Director Brad Bird is perhaps best known for Pixar efforts The Incredibles (2004) and Ratatouille (2007), but has now turned his hand to live action filmmaking as he directs Tom Cruise (who recently announced the possibility of a sequel to the 1980s classic Top Gun) and home grown comic talent Simon Pegg (soon to reprise his role of Scotty in the as-yet-untitled Star Trek 2) in Mission: Impossible – Ghost Protocol (2011), the fourth instalment in the series.
When the Kremlin is attacked, the IMF (the ‘Impossible Missions Force’, not Christine Lagarde’s International Monetary Fund – more’s the pity) is blamed for the bombing forcing the closure of the organisation. In reaction to the events, Ethan Hunt (Cruise) and his band of attractive and not-so-attractive teammates go rogue in order to clear their names.
John Woo’s Mission: Impossible II may have been abhorrent back in 2000 (and the less said about J.J. Abram’s Mission Impossible III  the better), but they both made money. There’s only one way to describe this latest cash-in – ‘popcorn’. That is to say: light, fluffy, full of hot air, no nutritional value and a mark up that would make a Russian oil tycoon blush.
Ghost Protocol is at its most interesting when it abandons its farcical plot entirely.
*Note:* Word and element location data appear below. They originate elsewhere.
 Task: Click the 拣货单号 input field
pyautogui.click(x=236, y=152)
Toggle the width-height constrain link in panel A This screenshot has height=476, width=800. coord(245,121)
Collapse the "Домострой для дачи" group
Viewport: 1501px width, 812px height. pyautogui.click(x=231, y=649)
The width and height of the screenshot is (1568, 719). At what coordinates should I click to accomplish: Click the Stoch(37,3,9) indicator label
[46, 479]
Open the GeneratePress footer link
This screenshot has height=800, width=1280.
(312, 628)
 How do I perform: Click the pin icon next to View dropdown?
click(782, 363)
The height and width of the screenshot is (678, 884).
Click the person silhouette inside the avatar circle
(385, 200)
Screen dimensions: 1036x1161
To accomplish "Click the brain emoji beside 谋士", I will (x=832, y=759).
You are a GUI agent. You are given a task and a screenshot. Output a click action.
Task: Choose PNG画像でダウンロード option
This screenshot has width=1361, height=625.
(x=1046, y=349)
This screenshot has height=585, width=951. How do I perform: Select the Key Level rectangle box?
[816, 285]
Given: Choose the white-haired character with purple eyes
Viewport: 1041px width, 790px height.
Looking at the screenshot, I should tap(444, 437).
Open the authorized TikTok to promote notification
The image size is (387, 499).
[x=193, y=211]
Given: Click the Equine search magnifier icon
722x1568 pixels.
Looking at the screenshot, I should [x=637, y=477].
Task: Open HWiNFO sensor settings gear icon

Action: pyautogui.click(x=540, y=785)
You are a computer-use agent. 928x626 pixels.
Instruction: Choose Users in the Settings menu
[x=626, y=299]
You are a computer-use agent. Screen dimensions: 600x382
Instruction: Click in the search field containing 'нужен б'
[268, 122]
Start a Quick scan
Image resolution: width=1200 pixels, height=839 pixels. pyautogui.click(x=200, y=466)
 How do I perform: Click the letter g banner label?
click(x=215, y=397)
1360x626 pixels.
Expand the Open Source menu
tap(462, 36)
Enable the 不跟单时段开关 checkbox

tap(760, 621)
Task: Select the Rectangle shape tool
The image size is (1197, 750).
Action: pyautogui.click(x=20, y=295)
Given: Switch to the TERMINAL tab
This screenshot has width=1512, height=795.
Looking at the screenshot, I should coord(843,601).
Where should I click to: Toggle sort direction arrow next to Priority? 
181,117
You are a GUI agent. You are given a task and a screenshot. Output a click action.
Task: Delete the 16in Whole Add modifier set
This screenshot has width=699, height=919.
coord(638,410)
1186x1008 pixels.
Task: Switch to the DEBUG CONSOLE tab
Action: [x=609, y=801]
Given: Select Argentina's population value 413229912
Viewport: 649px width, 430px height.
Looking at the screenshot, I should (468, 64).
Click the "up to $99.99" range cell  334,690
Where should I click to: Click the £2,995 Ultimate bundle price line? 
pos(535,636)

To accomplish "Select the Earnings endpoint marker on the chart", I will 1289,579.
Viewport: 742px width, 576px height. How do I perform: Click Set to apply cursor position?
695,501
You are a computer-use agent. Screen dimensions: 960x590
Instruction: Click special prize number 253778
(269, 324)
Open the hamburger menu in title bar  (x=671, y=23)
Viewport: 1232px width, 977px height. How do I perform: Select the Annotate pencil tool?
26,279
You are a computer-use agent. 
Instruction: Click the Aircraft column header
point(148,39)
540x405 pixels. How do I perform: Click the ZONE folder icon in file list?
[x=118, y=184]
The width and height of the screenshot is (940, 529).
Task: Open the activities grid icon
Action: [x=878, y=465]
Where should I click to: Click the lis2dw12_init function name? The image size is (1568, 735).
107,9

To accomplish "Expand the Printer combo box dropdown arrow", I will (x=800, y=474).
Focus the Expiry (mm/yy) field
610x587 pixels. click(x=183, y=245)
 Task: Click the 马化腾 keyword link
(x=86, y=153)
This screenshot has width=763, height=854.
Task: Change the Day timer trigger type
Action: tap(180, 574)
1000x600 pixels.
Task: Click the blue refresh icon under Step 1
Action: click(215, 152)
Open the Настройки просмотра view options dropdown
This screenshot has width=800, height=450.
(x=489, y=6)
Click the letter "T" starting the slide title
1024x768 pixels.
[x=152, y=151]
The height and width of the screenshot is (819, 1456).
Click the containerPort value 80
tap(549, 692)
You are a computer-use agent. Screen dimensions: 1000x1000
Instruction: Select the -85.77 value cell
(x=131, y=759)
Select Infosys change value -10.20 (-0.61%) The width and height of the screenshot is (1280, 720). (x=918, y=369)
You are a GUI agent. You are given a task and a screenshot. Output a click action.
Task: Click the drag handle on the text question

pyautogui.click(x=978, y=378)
The moments when Ethan is driving pretty cars, shooting things or falling off the tallest (and therefore the best) building in the world – the Burj Khalifa in Dubai in a specially shot 10 minutes IMAX sequence – are what grab your attention.
Pegg plays his role as the lovable English geeky scamp well, yet the rest of the supporting cast are tiresome and dry. The occasional nod to the previous films (including Brian De Palma’s excellent Mission Impossible) is irritating and obvious. Any sense of mystery the film endeavours to kindle is erroneous.
Ghost Protocol is action fluff, and on that level alone it works well enough. There is a distinct odour of the original 1960s TV series with its light camp quality. Had this been heightened and any attempts to play it serious been dropped, the film would have been better. Ultimately, what Hollywood needs to realise is that you can’t just keep regurgitating the same movie – it is boring to watch and no doubt boring for directors to make.